Could you copy out all of the lines below verbatim, without changing a single character?

━━━ Task material ━━━

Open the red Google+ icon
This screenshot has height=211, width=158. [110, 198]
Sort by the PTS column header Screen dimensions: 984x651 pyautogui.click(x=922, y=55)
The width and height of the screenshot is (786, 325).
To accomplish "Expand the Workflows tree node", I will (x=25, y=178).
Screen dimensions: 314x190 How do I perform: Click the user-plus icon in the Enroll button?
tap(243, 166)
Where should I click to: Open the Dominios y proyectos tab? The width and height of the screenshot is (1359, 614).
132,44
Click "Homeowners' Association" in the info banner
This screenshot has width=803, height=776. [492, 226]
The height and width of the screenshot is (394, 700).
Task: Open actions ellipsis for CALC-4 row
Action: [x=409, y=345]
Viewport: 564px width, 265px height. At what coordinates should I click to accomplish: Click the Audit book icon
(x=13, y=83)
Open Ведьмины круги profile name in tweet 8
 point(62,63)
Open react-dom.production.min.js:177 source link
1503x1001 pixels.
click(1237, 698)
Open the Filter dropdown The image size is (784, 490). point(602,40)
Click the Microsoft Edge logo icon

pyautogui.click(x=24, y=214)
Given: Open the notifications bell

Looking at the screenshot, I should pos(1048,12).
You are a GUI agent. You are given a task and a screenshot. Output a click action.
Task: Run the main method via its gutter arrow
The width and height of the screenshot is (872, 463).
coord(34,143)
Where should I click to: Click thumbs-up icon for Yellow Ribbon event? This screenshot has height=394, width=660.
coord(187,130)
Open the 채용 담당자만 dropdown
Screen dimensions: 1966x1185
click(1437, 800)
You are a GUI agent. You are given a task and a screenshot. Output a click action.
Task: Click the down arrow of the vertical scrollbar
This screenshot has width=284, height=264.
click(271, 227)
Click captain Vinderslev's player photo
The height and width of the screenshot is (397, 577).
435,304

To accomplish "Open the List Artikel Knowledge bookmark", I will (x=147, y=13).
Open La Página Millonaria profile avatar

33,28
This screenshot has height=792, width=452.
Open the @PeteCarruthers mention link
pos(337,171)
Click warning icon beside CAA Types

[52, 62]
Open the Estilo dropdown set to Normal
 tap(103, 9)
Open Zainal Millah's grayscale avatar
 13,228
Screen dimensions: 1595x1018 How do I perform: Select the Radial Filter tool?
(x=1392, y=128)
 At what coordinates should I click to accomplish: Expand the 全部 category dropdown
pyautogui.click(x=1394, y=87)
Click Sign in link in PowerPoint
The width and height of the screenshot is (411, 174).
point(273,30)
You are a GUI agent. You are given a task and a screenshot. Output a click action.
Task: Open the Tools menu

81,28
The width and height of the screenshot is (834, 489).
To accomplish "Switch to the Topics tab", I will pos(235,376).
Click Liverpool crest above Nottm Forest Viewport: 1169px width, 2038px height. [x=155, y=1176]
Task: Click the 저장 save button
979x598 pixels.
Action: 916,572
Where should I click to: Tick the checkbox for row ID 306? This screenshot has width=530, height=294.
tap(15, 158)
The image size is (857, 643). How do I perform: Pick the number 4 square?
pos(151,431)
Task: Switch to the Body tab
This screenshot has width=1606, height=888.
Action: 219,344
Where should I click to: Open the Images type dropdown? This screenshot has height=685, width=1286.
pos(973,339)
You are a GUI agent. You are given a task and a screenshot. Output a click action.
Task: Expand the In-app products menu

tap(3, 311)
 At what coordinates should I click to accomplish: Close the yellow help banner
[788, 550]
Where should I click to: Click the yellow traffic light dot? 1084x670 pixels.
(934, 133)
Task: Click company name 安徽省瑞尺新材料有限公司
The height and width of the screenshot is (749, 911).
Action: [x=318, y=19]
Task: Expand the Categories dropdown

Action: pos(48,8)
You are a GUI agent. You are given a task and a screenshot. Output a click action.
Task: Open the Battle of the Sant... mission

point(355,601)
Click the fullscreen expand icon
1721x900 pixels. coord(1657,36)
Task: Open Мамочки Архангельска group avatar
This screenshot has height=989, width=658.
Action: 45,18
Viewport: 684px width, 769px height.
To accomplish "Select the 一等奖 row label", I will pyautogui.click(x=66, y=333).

━━━

Result below:
Open the red Google+ icon
This screenshot has height=211, width=158. [110, 198]
Sort by the PTS column header Screen dimensions: 984x651 pyautogui.click(x=922, y=55)
The width and height of the screenshot is (786, 325).
To accomplish "Expand the Workflows tree node", I will (x=25, y=178).
Screen dimensions: 314x190 How do I perform: Click the user-plus icon in the Enroll button?
tap(243, 166)
Where should I click to: Open the Dominios y proyectos tab? The width and height of the screenshot is (1359, 614).
132,44
Click "Homeowners' Association" in the info banner
This screenshot has width=803, height=776. [492, 226]
The height and width of the screenshot is (394, 700).
Task: Open actions ellipsis for CALC-4 row
Action: [x=409, y=345]
Viewport: 564px width, 265px height. At what coordinates should I click to accomplish: Click the Audit book icon
(x=13, y=83)
Open Ведьмины круги profile name in tweet 8
 point(62,63)
Open react-dom.production.min.js:177 source link
1503x1001 pixels.
click(1237, 698)
Open the Filter dropdown The image size is (784, 490). point(602,40)
Click the Microsoft Edge logo icon

pyautogui.click(x=24, y=214)
Given: Open the notifications bell

Looking at the screenshot, I should pos(1048,12).
You are a GUI agent. You are given a task and a screenshot. Output a click action.
Task: Run the main method via its gutter arrow
The width and height of the screenshot is (872, 463).
coord(34,143)
Where should I click to: Click thumbs-up icon for Yellow Ribbon event? This screenshot has height=394, width=660.
coord(187,130)
Open the 채용 담당자만 dropdown
Screen dimensions: 1966x1185
click(1437, 800)
You are a GUI agent. You are given a task and a screenshot. Output a click action.
Task: Click the down arrow of the vertical scrollbar
This screenshot has width=284, height=264.
click(271, 227)
Click captain Vinderslev's player photo
The height and width of the screenshot is (397, 577).
435,304

To accomplish "Open the List Artikel Knowledge bookmark", I will (x=147, y=13).
Open La Página Millonaria profile avatar

33,28
This screenshot has height=792, width=452.
Open the @PeteCarruthers mention link
pos(337,171)
Click warning icon beside CAA Types

[52, 62]
Open the Estilo dropdown set to Normal
 tap(103, 9)
Open Zainal Millah's grayscale avatar
 13,228
Screen dimensions: 1595x1018 How do I perform: Select the Radial Filter tool?
(x=1392, y=128)
 At what coordinates should I click to accomplish: Expand the 全部 category dropdown
pyautogui.click(x=1394, y=87)
Click Sign in link in PowerPoint
The width and height of the screenshot is (411, 174).
point(273,30)
You are a GUI agent. You are given a task and a screenshot. Output a click action.
Task: Open the Tools menu

81,28
The width and height of the screenshot is (834, 489).
To accomplish "Switch to the Topics tab", I will pos(235,376).
Click Liverpool crest above Nottm Forest Viewport: 1169px width, 2038px height. [x=155, y=1176]
Task: Click the 저장 save button
979x598 pixels.
Action: 916,572
Where should I click to: Tick the checkbox for row ID 306? This screenshot has width=530, height=294.
tap(15, 158)
The image size is (857, 643). How do I perform: Pick the number 4 square?
pos(151,431)
Task: Switch to the Body tab
This screenshot has width=1606, height=888.
Action: 219,344
Where should I click to: Open the Images type dropdown? This screenshot has height=685, width=1286.
pos(973,339)
You are a GUI agent. You are given a task and a screenshot. Output a click action.
Task: Expand the In-app products menu

tap(3, 311)
 At what coordinates should I click to accomplish: Close the yellow help banner
[788, 550]
Where should I click to: Click the yellow traffic light dot? 1084x670 pixels.
(934, 133)
Task: Click company name 安徽省瑞尺新材料有限公司
The height and width of the screenshot is (749, 911).
Action: [x=318, y=19]
Task: Expand the Categories dropdown

Action: pos(48,8)
You are a GUI agent. You are given a task and a screenshot. Output a click action.
Task: Open the Battle of the Sant... mission

point(355,601)
Click the fullscreen expand icon
1721x900 pixels. coord(1657,36)
Task: Open Мамочки Архангельска group avatar
This screenshot has height=989, width=658.
Action: 45,18
Viewport: 684px width, 769px height.
To accomplish "Select the 一等奖 row label", I will pyautogui.click(x=66, y=333).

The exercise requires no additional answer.